Blog PostThe Chinese Communist Party (CCP) - Domestic

A Brief History of China’s One-Child Policy

By Aaron Sarin
From Quillette
November 25, 2020

Photo Credit: Quillette.com

Liu Fang once had the job of policing the women in her village. She made sure that none of them gave birth to a second child unless their first had been either female or disabled. Whenever she found an unauthorised pregnancy, she would urge the woman to abort. Today, however, Liu Fang’s job has transformed itself. Now she encourages local couples to have a second child as a matter of national urgency. The orders from her superiors in the Chinese Communist Party are very clear on this. In a dizzying volte-face, the world’s most murderously anti-natalist regime has become its most pleadingly pro-natalist.

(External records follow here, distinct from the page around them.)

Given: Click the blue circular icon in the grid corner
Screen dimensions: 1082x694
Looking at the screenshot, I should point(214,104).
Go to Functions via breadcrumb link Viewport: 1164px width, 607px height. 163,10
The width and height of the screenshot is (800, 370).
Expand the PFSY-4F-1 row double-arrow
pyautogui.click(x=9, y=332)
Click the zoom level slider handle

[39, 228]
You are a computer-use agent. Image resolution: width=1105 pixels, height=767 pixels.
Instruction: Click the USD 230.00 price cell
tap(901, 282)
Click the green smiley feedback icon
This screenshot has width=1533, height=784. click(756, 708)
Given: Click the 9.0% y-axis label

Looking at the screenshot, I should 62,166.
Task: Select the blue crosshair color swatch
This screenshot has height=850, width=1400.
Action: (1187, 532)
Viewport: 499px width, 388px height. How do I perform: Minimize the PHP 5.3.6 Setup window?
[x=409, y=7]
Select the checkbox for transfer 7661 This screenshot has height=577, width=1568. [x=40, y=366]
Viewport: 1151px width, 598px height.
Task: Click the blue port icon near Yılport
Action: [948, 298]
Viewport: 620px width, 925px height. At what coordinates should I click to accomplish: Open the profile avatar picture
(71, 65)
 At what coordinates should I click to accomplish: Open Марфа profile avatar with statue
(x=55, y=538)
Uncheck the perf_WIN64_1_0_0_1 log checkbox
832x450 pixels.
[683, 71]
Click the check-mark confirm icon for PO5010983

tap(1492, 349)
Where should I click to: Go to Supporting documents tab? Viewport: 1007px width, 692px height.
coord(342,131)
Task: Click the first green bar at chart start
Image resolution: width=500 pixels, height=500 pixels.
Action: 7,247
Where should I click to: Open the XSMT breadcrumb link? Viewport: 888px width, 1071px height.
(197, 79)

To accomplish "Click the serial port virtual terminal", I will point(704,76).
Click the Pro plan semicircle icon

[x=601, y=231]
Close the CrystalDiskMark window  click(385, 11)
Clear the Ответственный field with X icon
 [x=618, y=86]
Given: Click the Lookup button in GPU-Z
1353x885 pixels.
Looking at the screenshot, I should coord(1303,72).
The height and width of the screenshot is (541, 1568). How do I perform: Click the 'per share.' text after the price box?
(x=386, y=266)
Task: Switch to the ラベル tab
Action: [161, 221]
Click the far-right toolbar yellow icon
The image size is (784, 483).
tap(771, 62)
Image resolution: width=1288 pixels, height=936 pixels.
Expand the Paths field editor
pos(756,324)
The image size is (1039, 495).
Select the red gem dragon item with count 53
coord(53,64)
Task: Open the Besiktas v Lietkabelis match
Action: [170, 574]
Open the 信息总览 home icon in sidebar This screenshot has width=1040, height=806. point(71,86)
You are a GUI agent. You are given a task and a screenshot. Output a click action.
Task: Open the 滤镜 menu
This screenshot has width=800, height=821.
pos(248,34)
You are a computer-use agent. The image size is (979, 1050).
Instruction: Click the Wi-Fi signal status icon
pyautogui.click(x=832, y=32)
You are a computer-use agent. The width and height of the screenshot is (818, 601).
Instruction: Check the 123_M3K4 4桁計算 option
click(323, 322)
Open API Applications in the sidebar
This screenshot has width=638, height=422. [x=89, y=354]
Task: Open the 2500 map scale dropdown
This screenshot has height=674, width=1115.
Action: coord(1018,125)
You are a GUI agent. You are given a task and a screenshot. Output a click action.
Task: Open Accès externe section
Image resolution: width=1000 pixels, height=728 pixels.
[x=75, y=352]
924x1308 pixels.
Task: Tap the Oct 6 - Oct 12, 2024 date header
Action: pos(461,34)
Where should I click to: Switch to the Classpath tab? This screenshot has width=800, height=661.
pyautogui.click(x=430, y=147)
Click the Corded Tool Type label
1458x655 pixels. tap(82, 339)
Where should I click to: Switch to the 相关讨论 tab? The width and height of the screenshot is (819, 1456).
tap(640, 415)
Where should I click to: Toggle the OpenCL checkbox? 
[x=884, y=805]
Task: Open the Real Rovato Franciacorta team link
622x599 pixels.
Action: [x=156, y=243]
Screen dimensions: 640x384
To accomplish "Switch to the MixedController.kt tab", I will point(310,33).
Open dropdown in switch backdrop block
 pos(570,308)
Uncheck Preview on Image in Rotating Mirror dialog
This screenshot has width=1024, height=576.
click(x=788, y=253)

The Party launched its one-child policy in 1980, at a time when misplaced Malthusian fears could be found far beyond China’s borders. India’s government was experimenting with a forced sterilisation programme, the authorities in Singapore were running a campaign telling citizens to “Stop at Two,” and in South Korea they were insisting that “Two’s Too Much.”1 “The battle to feed humanity is over,” said biologist Paul Ehrlich in 1968. “By 1980 the United States [will] see its life expectancy drop to 42… England will not exist in the year 2000.” Ehrlich and his many co-pessimists around the world had made the mistake of believing that human beings are no different than a herd of deer when it comes to reproduction (as the science writer Ronald Bailey put it). They had forgotten about human ingenuity. Poverty rates plummeted while population rates soared over subsequent decades, and the various doom-laden prophecies did not come to pass. But there was a time when the pessimists had the ear of government, and this included the Chinese Communist Party.